**WHAT IS BEING ASKED:**
Word for word, reproduce each entry.

**THE INPUT:**
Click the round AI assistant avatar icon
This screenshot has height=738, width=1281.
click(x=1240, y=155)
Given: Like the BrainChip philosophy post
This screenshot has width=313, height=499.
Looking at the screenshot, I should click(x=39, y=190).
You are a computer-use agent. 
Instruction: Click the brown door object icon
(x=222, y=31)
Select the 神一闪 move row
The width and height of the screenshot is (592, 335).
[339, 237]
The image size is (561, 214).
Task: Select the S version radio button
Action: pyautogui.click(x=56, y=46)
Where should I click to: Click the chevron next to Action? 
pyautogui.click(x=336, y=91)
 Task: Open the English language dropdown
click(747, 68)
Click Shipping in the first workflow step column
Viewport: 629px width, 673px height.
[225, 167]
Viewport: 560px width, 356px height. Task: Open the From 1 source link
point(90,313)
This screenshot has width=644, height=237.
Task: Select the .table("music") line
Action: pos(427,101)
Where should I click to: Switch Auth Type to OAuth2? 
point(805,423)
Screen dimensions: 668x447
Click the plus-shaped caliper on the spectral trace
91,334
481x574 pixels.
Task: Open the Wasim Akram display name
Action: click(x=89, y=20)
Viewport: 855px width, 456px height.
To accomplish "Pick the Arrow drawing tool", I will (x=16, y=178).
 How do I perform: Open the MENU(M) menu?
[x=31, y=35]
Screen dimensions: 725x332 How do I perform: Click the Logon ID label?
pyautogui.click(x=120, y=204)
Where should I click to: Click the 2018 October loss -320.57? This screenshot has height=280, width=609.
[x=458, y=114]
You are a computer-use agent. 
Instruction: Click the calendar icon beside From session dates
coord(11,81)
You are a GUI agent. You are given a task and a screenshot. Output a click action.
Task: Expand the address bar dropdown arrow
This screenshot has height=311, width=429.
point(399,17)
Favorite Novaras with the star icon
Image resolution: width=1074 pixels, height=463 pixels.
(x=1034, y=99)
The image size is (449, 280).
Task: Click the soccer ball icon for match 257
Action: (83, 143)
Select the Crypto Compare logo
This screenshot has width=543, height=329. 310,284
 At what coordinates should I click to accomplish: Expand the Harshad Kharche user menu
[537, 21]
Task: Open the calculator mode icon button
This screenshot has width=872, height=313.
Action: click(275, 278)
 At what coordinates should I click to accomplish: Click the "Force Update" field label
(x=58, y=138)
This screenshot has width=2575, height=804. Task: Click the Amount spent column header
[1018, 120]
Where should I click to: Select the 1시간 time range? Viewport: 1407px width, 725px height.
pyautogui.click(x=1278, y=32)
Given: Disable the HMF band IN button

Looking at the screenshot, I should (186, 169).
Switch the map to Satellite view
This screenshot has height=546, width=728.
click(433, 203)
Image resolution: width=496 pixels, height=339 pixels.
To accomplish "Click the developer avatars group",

**RESPONSE BOX:**
Click the round AI assistant avatar icon
This screenshot has height=738, width=1281.
click(x=1240, y=155)
Given: Like the BrainChip philosophy post
This screenshot has width=313, height=499.
Looking at the screenshot, I should click(x=39, y=190).
You are a computer-use agent. 
Instruction: Click the brown door object icon
(x=222, y=31)
Select the 神一闪 move row
The width and height of the screenshot is (592, 335).
[339, 237]
The image size is (561, 214).
Task: Select the S version radio button
Action: pyautogui.click(x=56, y=46)
Where should I click to: Click the chevron next to Action? 
pyautogui.click(x=336, y=91)
 Task: Open the English language dropdown
click(747, 68)
Click Shipping in the first workflow step column
Viewport: 629px width, 673px height.
[225, 167]
Viewport: 560px width, 356px height. Task: Open the From 1 source link
point(90,313)
This screenshot has width=644, height=237.
Task: Select the .table("music") line
Action: pos(427,101)
Where should I click to: Switch Auth Type to OAuth2? 
point(805,423)
Screen dimensions: 668x447
Click the plus-shaped caliper on the spectral trace
91,334
481x574 pixels.
Task: Open the Wasim Akram display name
Action: click(x=89, y=20)
Viewport: 855px width, 456px height.
To accomplish "Pick the Arrow drawing tool", I will (x=16, y=178).
 How do I perform: Open the MENU(M) menu?
[x=31, y=35]
Screen dimensions: 725x332 How do I perform: Click the Logon ID label?
pyautogui.click(x=120, y=204)
Where should I click to: Click the 2018 October loss -320.57? This screenshot has height=280, width=609.
[x=458, y=114]
You are a computer-use agent. 
Instruction: Click the calendar icon beside From session dates
coord(11,81)
You are a GUI agent. You are given a task and a screenshot. Output a click action.
Task: Expand the address bar dropdown arrow
This screenshot has height=311, width=429.
point(399,17)
Favorite Novaras with the star icon
Image resolution: width=1074 pixels, height=463 pixels.
(x=1034, y=99)
The image size is (449, 280).
Task: Click the soccer ball icon for match 257
Action: (83, 143)
Select the Crypto Compare logo
This screenshot has width=543, height=329. 310,284
 At what coordinates should I click to accomplish: Expand the Harshad Kharche user menu
[537, 21]
Task: Open the calculator mode icon button
This screenshot has width=872, height=313.
Action: click(275, 278)
 At what coordinates should I click to accomplish: Click the "Force Update" field label
(x=58, y=138)
This screenshot has width=2575, height=804. Task: Click the Amount spent column header
[1018, 120]
Where should I click to: Select the 1시간 time range? Viewport: 1407px width, 725px height.
pyautogui.click(x=1278, y=32)
Given: Disable the HMF band IN button

Looking at the screenshot, I should (186, 169).
Switch the map to Satellite view
This screenshot has height=546, width=728.
click(433, 203)
Image resolution: width=496 pixels, height=339 pixels.
To accomplish "Click the developer avatars group",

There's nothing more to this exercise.